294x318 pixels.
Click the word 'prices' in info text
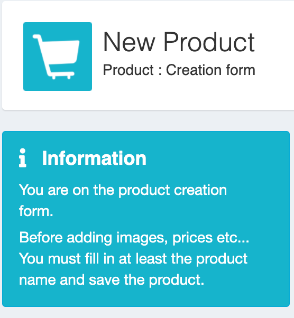[192, 238]
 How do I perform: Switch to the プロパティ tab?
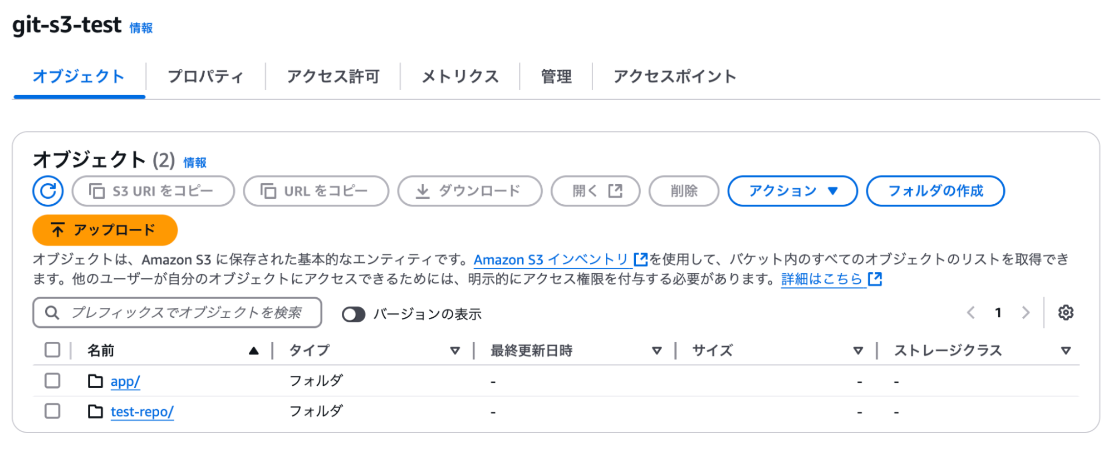pyautogui.click(x=205, y=76)
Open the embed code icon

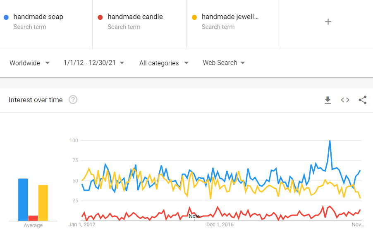(345, 100)
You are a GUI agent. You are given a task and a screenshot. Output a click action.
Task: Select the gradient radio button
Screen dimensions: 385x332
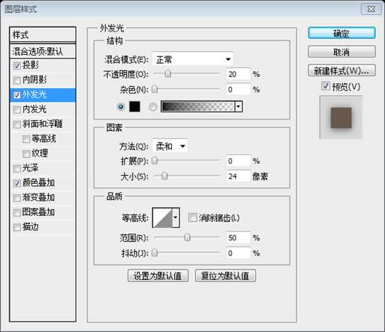[x=153, y=107]
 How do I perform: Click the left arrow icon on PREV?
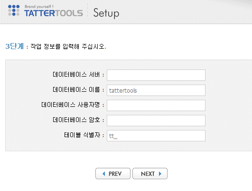(104, 174)
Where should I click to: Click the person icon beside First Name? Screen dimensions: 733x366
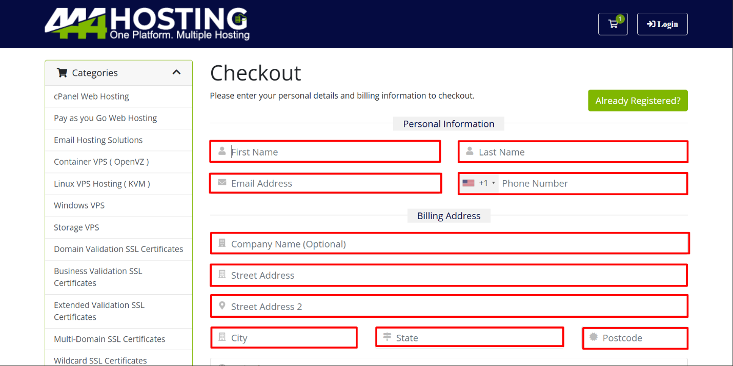pos(222,151)
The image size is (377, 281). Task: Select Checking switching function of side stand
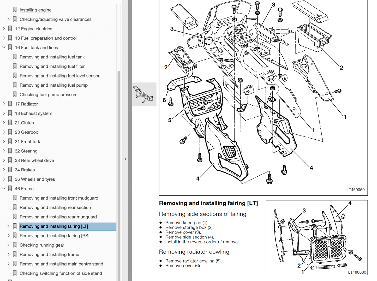pos(61,273)
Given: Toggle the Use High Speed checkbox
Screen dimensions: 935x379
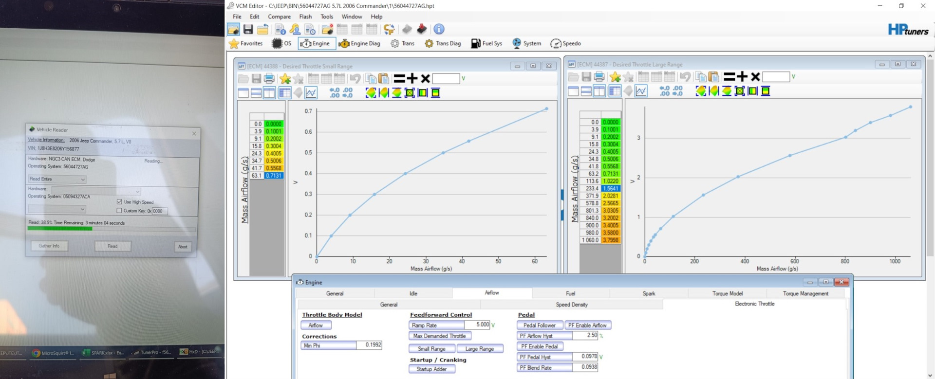Looking at the screenshot, I should 119,202.
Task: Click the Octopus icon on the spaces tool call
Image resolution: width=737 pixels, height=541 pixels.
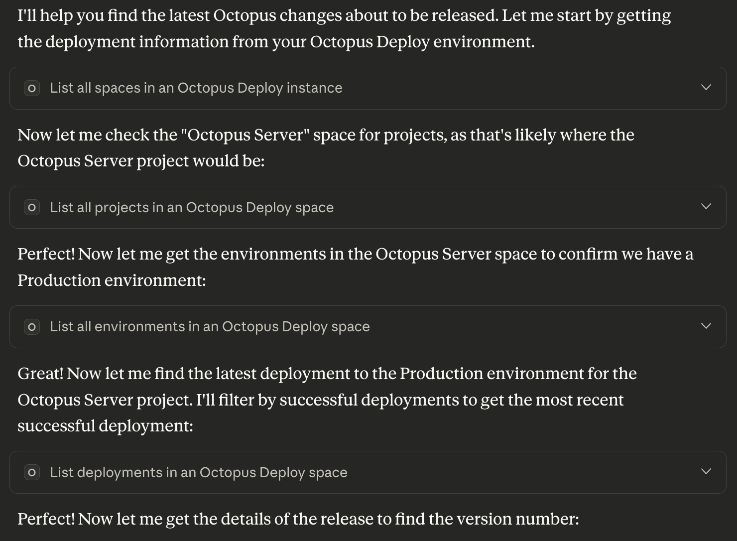Action: 31,88
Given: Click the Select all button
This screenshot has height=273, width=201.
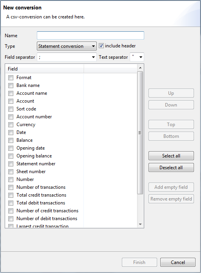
◆ ◆ ◆ ◆ ◆
*TASK DETAILS*
Retype precisely, and only, the lines from the one holding "Click the word 'prices' in info text" through the final line of the data above, with the pictures omitted.

*SOLUTION*
Click the word 'prices' in info text
[192, 238]
 How do I perform: Switch to the プロパティ tab?
pyautogui.click(x=205, y=76)
Open the embed code icon

(345, 100)
You are a GUI agent. You are given a task and a screenshot. Output a click action.
Task: Select the gradient radio button
Screen dimensions: 385x332
[x=153, y=107]
 How do I perform: Click the left arrow icon on PREV?
(104, 174)
Where should I click to: Click the person icon beside First Name? Screen dimensions: 733x366
pos(222,151)
The image size is (377, 281). Task: Select Checking switching function of side stand
pos(61,273)
Given: Toggle the Use High Speed checkbox
Screen dimensions: 935x379
Looking at the screenshot, I should 119,202.
Task: Click the Octopus icon on the spaces tool call
Image resolution: width=737 pixels, height=541 pixels.
Action: 31,88
Given: Click the Select all button
This screenshot has height=273, width=201.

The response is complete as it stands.